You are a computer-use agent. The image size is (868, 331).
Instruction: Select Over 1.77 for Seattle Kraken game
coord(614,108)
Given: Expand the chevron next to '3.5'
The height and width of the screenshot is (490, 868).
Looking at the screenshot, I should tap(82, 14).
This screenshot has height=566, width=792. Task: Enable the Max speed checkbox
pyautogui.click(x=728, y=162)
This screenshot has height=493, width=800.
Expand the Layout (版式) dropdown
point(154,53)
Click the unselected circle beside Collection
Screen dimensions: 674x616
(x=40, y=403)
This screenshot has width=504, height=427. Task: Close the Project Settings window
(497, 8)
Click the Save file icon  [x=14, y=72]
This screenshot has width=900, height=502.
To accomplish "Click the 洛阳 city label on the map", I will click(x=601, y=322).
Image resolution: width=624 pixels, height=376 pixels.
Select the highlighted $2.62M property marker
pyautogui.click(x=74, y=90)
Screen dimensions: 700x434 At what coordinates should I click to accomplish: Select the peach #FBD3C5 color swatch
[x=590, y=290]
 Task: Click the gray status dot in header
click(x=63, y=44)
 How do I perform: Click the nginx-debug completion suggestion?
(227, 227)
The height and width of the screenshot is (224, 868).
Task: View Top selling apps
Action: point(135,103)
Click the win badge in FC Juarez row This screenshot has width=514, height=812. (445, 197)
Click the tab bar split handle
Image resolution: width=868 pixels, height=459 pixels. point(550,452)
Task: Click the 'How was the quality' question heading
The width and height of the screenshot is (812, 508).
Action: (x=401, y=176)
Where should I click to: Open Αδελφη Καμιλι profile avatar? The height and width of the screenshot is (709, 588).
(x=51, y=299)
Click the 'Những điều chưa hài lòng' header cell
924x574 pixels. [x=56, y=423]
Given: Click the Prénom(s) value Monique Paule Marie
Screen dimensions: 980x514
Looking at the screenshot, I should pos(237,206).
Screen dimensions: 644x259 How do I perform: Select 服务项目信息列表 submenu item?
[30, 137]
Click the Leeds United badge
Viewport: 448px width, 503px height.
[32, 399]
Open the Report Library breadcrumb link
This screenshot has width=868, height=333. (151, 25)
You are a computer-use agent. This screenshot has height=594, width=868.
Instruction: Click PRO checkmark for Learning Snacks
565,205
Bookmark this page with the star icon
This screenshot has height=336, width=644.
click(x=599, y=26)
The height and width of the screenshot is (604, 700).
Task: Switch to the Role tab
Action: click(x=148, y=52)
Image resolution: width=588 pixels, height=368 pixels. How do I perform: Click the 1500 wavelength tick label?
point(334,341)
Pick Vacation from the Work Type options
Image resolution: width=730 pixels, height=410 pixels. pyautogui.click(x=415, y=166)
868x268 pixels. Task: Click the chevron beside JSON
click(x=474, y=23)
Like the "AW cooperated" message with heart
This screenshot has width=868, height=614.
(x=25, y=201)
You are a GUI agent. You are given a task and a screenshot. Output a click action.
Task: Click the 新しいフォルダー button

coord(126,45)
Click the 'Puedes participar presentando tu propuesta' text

━━━━━━━━━━━━━━━━

TO DO:
Without leaving anything out, retype the material exactly.

TASK RESULT:
You are a computer-use agent. The image size is (868, 331).
Instruction: Select Over 1.77 for Seattle Kraken game
coord(614,108)
Given: Expand the chevron next to '3.5'
The height and width of the screenshot is (490, 868).
Looking at the screenshot, I should tap(82, 14).
This screenshot has height=566, width=792. Task: Enable the Max speed checkbox
pyautogui.click(x=728, y=162)
This screenshot has height=493, width=800.
Expand the Layout (版式) dropdown
point(154,53)
Click the unselected circle beside Collection
Screen dimensions: 674x616
(x=40, y=403)
This screenshot has width=504, height=427. Task: Close the Project Settings window
(497, 8)
Click the Save file icon  [x=14, y=72]
This screenshot has width=900, height=502.
To accomplish "Click the 洛阳 city label on the map", I will click(x=601, y=322).
Image resolution: width=624 pixels, height=376 pixels.
Select the highlighted $2.62M property marker
pyautogui.click(x=74, y=90)
Screen dimensions: 700x434 At what coordinates should I click to accomplish: Select the peach #FBD3C5 color swatch
[x=590, y=290]
 Task: Click the gray status dot in header
click(x=63, y=44)
 How do I perform: Click the nginx-debug completion suggestion?
(227, 227)
The height and width of the screenshot is (224, 868).
Task: View Top selling apps
Action: point(135,103)
Click the win badge in FC Juarez row This screenshot has width=514, height=812. (445, 197)
Click the tab bar split handle
Image resolution: width=868 pixels, height=459 pixels. point(550,452)
Task: Click the 'How was the quality' question heading
The width and height of the screenshot is (812, 508).
Action: (x=401, y=176)
Where should I click to: Open Αδελφη Καμιλι profile avatar? The height and width of the screenshot is (709, 588).
(x=51, y=299)
Click the 'Những điều chưa hài lòng' header cell
924x574 pixels. [x=56, y=423]
Given: Click the Prénom(s) value Monique Paule Marie
Screen dimensions: 980x514
Looking at the screenshot, I should pos(237,206).
Screen dimensions: 644x259 How do I perform: Select 服务项目信息列表 submenu item?
[30, 137]
Click the Leeds United badge
Viewport: 448px width, 503px height.
[32, 399]
Open the Report Library breadcrumb link
This screenshot has width=868, height=333. (151, 25)
You are a computer-use agent. This screenshot has height=594, width=868.
Instruction: Click PRO checkmark for Learning Snacks
565,205
Bookmark this page with the star icon
This screenshot has height=336, width=644.
click(x=599, y=26)
The height and width of the screenshot is (604, 700).
Task: Switch to the Role tab
Action: click(x=148, y=52)
Image resolution: width=588 pixels, height=368 pixels. How do I perform: Click the 1500 wavelength tick label?
point(334,341)
Pick Vacation from the Work Type options
Image resolution: width=730 pixels, height=410 pixels. pyautogui.click(x=415, y=166)
868x268 pixels. Task: Click the chevron beside JSON
click(x=474, y=23)
Like the "AW cooperated" message with heart
This screenshot has width=868, height=614.
(x=25, y=201)
You are a GUI agent. You are given a task and a screenshot. Output a click action.
Task: Click the 新しいフォルダー button

coord(126,45)
Click the 'Puedes participar presentando tu propuesta' text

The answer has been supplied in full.